Communiquer est vital pour survivre et se reproduire chez l'insecte qui utilise ses sens pour percevoir son environnement et ses congénères. S'il peut communiquer par des signaux sonores et visuels, la communication chimique est prépondérante dans sa vie. Lors de la reproduction, des substances chimiques – les phéromones sexuelles - sont libérées par les adultes d'une espèce afin d'attirer le partenaire de la même espèce. Des chercheurs de l'Inra et leurs collègues du Cirad et du CNRS se sont intéressés à la communication chimique chez un papillon de jour, le papillon palmivore Paysandisia archon, connu pour les dégâts qu'il occasionne aux palmiers.

Une phéromone dans la patte...

Les scientifiques se sont intéressés aux pattes de P. archon - trois paires de pattes articulées grâce à leur fémur, tibia et tarses respectifs. Ils ont d'abord observé qu'au cours de la parade nuptiale, le mâle du papillon palmivore frotte sa patte médiane contre le support sur lequel il est posé. Ce comportement provoque une attraction de la femelle qui atterrit près du
mâle. Au niveau de cette patte médiane, les chercheurs ont montré que le premier segment des tarses est modifié chez le mâle et qu'il porte une structure en brosse située au-dessous de la griffe. Cet organe ou androconie, est caractéristique des papillons de cette famille, les Castniidae, mais le lien n'avait pas été établi entre ce trait morphologique et l'émission d'une phéromone.

Les chercheurs ont ensuite analysés des extraits de la patte entière ou du support de grattage. Ils ont ainsi identifié, dans ces pattes, un composé unique dont la structure chimique est originale pour une phéromone de mâle et s'avère similaire à celles de phéromones sexuelles émises par les femelles de papillons apparentés au papillon palmivore.
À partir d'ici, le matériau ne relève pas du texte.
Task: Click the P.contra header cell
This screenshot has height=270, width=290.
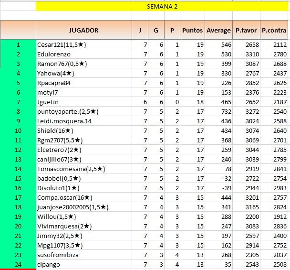Action: (x=274, y=30)
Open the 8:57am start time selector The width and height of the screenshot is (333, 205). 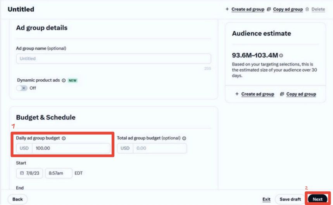point(59,173)
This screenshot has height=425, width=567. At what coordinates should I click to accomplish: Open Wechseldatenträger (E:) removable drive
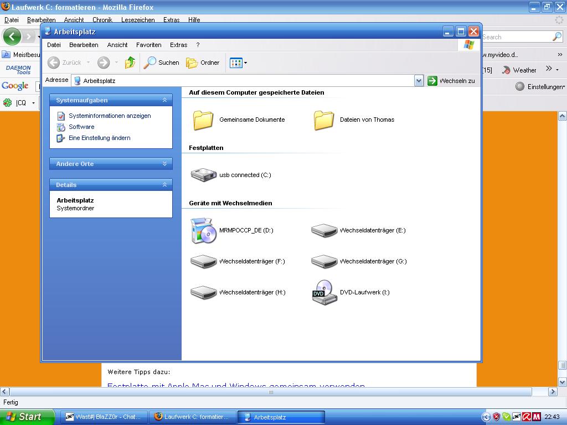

... pour attirer la femelle

Les chercheurs ont mis en évidence que les odeurs émises par les androconies des mâles du papillon palmivore sont très bien perçues au niveau des antennes de leurs congénères femelles. En effet, chez les insectes, les antennes sont le siège de l'odorat. La réception du message olfactif se traduit par une cascade de réactions et en particulier des processus électriques dont l'amplitude est corrélée à la sensibilité de l'individu à l'odeur détectée. L'ensemble de ces travaux éclaire d'un jour nouveau l'écologie chimique de ce papillon et sa biologie reproductive. En effet, d'habitude chez les papillons, ce sont les femelles qui attirent le mâle en émettant une phéromone. Plus encore, ces résultats offrent de nouvelles perspectives en matière de lutte intégrée contre le papillon palmivore P. archon, par exemple par des techniques de piégeage sexuel.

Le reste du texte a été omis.